■ PROBLEM DESCRIPTION ■
Only one stretch of the data below is needed. Output the lines from the one with "Open the 最热门的 sort dropdown" up to and including the one with "Task: Sort by the Grant column header", exactly as they stand.
---*---
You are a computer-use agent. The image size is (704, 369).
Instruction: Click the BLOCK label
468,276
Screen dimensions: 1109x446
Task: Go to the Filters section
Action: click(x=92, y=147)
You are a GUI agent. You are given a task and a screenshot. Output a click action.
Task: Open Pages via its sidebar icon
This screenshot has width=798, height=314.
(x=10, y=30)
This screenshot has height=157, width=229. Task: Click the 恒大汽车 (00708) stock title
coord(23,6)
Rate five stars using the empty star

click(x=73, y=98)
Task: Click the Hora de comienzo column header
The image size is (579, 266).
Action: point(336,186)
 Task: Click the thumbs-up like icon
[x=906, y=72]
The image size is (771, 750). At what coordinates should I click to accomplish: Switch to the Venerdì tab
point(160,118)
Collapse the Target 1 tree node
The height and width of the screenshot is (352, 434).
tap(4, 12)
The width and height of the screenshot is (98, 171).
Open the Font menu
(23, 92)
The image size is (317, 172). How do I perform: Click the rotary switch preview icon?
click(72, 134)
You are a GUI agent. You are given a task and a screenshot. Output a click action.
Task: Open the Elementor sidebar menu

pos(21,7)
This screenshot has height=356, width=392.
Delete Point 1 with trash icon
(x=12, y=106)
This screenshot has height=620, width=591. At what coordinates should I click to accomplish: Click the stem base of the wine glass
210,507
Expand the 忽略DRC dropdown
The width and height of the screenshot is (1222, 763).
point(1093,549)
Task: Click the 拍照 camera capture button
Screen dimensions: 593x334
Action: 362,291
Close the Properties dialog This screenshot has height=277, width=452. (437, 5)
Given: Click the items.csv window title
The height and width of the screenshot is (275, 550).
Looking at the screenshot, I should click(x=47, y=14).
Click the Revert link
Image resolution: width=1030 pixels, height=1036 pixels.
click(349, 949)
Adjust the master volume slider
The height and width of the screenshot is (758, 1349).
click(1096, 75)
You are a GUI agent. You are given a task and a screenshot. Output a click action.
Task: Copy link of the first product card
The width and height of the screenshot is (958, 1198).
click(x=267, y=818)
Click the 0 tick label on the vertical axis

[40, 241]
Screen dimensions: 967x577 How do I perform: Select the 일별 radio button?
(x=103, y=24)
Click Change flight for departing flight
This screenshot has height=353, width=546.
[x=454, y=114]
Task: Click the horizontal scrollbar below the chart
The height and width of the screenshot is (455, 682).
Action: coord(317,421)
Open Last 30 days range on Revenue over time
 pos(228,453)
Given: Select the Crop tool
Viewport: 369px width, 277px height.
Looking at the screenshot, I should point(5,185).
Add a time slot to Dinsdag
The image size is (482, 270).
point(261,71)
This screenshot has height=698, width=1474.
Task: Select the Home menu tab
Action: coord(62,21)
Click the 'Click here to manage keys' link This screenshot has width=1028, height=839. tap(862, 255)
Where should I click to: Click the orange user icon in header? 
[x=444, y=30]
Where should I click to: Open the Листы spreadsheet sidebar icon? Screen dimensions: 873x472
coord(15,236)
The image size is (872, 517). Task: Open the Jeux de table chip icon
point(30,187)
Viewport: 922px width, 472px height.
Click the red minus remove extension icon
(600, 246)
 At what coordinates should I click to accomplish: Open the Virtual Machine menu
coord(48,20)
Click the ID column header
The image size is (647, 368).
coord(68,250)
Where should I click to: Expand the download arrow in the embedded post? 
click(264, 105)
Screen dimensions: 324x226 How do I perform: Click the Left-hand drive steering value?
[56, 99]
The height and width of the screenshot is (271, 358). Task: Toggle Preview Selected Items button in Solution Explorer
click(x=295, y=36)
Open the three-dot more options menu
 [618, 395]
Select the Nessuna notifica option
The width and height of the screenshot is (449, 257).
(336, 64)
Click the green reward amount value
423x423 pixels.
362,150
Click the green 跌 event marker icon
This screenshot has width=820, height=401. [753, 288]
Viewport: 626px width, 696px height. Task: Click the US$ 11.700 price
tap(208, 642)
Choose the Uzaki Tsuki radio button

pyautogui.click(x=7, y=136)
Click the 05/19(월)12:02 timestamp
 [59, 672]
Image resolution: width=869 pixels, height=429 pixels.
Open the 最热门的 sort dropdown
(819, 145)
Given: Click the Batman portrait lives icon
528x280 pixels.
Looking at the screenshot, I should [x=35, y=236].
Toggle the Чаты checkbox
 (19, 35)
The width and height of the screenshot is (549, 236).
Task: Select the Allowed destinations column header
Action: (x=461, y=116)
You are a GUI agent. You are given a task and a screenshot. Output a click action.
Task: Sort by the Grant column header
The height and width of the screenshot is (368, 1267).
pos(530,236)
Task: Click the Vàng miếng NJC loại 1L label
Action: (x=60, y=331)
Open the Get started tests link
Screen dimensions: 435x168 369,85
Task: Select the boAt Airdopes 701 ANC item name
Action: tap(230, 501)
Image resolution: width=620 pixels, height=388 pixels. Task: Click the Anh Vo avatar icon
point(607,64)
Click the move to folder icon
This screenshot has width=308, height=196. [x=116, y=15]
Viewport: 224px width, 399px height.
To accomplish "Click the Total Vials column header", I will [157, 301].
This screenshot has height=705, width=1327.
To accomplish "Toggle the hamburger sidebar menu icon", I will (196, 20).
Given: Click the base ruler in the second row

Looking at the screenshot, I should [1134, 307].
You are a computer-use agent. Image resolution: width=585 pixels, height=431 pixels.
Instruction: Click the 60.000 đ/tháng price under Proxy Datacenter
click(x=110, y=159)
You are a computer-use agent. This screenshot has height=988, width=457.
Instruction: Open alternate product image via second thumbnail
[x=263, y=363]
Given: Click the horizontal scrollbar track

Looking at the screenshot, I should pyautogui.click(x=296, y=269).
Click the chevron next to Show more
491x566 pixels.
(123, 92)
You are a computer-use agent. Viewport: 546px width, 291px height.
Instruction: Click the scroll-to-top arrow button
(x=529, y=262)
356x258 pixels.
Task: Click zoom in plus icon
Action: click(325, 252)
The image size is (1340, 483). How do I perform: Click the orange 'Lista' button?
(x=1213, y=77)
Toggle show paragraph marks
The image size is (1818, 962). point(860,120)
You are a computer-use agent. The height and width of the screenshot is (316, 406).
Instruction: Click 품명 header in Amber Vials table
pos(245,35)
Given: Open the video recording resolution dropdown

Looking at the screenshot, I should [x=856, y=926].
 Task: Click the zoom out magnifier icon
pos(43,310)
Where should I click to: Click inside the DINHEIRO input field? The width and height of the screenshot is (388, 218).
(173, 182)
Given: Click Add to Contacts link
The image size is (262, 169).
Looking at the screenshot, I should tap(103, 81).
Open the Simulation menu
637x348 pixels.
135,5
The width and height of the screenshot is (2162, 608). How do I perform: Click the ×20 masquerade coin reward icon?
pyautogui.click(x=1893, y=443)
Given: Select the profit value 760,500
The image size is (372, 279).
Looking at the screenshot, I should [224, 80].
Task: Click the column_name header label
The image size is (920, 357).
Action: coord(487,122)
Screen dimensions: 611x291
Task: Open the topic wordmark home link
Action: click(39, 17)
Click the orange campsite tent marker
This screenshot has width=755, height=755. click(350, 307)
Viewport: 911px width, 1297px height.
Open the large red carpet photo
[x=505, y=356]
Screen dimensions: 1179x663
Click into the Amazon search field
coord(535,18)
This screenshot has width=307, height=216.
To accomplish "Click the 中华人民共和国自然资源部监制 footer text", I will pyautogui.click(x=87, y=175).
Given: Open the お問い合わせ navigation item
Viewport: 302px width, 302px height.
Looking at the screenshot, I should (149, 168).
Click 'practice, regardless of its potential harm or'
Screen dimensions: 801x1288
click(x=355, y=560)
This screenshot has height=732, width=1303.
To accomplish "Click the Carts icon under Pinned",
---*---
■ ANSWER TO THE EXERCISE ■
Open the 最热门的 sort dropdown
(819, 145)
Given: Click the Batman portrait lives icon
528x280 pixels.
Looking at the screenshot, I should [x=35, y=236].
Toggle the Чаты checkbox
 (19, 35)
The width and height of the screenshot is (549, 236).
Task: Select the Allowed destinations column header
Action: (x=461, y=116)
You are a GUI agent. You are given a task and a screenshot. Output a click action.
Task: Sort by the Grant column header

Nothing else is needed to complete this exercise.